Output the data below line for line, exactly, up to and including the line where "You are a computer-use agent. 1024x813" appears.

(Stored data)

▼

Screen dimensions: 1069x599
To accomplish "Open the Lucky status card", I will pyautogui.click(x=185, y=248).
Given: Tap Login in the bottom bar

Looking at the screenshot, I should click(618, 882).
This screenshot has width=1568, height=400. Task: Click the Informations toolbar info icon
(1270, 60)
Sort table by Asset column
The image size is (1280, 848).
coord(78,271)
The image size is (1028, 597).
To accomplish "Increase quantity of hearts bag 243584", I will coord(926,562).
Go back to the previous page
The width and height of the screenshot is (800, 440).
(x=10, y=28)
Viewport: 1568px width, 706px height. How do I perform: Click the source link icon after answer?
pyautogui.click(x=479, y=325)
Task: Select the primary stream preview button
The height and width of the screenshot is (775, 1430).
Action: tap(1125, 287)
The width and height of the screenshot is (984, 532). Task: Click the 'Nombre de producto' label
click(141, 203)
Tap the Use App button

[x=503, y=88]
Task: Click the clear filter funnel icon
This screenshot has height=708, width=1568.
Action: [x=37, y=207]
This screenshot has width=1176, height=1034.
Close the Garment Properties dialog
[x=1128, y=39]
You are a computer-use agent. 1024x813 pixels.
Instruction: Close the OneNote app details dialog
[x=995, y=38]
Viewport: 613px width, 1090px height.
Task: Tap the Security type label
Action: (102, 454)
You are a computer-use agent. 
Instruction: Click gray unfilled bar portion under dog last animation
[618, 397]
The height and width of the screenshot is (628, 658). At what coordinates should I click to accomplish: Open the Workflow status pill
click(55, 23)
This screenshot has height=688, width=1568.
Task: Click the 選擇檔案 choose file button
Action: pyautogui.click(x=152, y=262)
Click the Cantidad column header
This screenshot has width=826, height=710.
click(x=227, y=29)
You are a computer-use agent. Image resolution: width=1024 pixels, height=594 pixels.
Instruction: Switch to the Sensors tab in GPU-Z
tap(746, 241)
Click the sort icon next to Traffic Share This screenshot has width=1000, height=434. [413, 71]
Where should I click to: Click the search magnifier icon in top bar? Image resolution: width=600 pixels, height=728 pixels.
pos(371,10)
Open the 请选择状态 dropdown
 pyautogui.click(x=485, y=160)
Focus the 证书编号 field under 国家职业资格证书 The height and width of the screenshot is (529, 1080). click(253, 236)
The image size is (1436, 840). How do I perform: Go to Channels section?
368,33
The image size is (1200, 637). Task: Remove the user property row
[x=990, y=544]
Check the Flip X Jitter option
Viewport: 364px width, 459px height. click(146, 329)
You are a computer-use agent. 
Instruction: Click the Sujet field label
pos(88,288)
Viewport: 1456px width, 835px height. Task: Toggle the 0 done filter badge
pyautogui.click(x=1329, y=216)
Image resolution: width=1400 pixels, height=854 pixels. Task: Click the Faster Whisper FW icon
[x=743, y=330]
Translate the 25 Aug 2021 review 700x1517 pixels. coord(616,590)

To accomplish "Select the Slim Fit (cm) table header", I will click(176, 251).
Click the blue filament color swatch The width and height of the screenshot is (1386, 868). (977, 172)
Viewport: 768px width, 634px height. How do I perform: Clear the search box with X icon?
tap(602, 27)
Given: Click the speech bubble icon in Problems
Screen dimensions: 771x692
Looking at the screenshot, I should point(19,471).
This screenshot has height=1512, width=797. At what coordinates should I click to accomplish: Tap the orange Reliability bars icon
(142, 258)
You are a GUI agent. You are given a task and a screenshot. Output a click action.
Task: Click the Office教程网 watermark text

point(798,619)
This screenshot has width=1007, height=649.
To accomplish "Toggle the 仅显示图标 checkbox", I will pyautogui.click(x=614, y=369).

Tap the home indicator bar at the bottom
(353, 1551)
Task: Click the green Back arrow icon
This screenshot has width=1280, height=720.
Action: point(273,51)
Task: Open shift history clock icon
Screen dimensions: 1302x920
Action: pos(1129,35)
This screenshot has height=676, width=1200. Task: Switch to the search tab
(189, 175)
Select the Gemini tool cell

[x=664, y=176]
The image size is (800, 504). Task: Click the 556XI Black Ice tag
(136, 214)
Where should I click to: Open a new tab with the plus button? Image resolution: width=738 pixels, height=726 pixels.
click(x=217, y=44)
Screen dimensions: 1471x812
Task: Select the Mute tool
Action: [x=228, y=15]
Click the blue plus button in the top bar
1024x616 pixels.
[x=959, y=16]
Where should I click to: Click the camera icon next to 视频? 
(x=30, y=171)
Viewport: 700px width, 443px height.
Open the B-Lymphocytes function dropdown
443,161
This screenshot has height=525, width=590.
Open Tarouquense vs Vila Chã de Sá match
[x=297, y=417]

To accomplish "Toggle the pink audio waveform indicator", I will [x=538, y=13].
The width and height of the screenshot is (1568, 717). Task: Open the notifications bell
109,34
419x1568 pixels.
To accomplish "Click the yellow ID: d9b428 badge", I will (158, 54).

▲

• **Solution to this task**:
Screen dimensions: 1069x599
To accomplish "Open the Lucky status card", I will pyautogui.click(x=185, y=248).
Given: Tap Login in the bottom bar

Looking at the screenshot, I should click(618, 882).
This screenshot has width=1568, height=400. Task: Click the Informations toolbar info icon
(1270, 60)
Sort table by Asset column
The image size is (1280, 848).
coord(78,271)
The image size is (1028, 597).
To accomplish "Increase quantity of hearts bag 243584", I will coord(926,562).
Go back to the previous page
The width and height of the screenshot is (800, 440).
(x=10, y=28)
Viewport: 1568px width, 706px height. How do I perform: Click the source link icon after answer?
pyautogui.click(x=479, y=325)
Task: Select the primary stream preview button
The height and width of the screenshot is (775, 1430).
Action: tap(1125, 287)
The width and height of the screenshot is (984, 532). Task: Click the 'Nombre de producto' label
click(141, 203)
Tap the Use App button

[x=503, y=88]
Task: Click the clear filter funnel icon
This screenshot has height=708, width=1568.
Action: [x=37, y=207]
This screenshot has width=1176, height=1034.
Close the Garment Properties dialog
[x=1128, y=39]
You are a computer-use agent. 1024x813 pixels.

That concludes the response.